— START Material provided —

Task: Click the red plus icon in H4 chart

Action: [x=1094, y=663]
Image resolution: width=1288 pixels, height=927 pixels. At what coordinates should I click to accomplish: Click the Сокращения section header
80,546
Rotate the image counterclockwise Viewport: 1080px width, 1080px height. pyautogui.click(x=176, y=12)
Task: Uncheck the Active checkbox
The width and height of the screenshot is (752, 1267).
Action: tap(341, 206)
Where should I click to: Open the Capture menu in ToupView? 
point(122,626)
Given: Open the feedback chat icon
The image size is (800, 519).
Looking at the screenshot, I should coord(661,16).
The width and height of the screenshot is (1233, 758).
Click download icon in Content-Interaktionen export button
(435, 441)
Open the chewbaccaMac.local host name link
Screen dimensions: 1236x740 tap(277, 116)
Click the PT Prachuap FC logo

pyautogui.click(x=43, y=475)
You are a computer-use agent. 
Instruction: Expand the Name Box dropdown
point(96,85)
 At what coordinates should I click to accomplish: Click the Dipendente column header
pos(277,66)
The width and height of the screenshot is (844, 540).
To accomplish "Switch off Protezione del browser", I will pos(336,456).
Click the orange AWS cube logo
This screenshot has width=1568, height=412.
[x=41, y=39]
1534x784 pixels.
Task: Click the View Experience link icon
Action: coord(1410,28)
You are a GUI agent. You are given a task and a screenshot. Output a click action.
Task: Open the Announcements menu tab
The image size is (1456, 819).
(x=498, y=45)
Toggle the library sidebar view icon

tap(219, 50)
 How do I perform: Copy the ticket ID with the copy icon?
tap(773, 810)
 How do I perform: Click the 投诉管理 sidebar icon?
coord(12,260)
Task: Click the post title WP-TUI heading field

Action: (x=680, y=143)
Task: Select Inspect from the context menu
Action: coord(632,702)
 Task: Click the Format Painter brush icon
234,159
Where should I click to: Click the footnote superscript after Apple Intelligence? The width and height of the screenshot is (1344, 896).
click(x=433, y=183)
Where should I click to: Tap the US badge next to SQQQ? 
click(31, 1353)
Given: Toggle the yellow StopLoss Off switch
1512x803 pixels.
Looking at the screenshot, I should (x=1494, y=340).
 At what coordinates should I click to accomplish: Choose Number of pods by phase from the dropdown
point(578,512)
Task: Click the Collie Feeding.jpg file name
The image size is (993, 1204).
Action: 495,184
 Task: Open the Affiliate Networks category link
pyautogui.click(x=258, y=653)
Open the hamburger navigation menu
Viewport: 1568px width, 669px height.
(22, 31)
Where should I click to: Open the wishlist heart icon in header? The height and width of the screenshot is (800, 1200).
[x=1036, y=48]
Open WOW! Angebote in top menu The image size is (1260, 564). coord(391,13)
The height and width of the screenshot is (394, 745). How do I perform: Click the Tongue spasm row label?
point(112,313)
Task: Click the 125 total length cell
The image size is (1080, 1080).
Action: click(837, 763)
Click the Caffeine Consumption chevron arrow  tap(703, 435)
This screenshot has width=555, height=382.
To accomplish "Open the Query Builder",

— END Material provided —

### Stated exercise
Identify each line in the records above that contains the word "This" and copy those lines in full. Case counts.

### Answer to the task
This screenshot has width=1568, height=412.
This screenshot has width=555, height=382.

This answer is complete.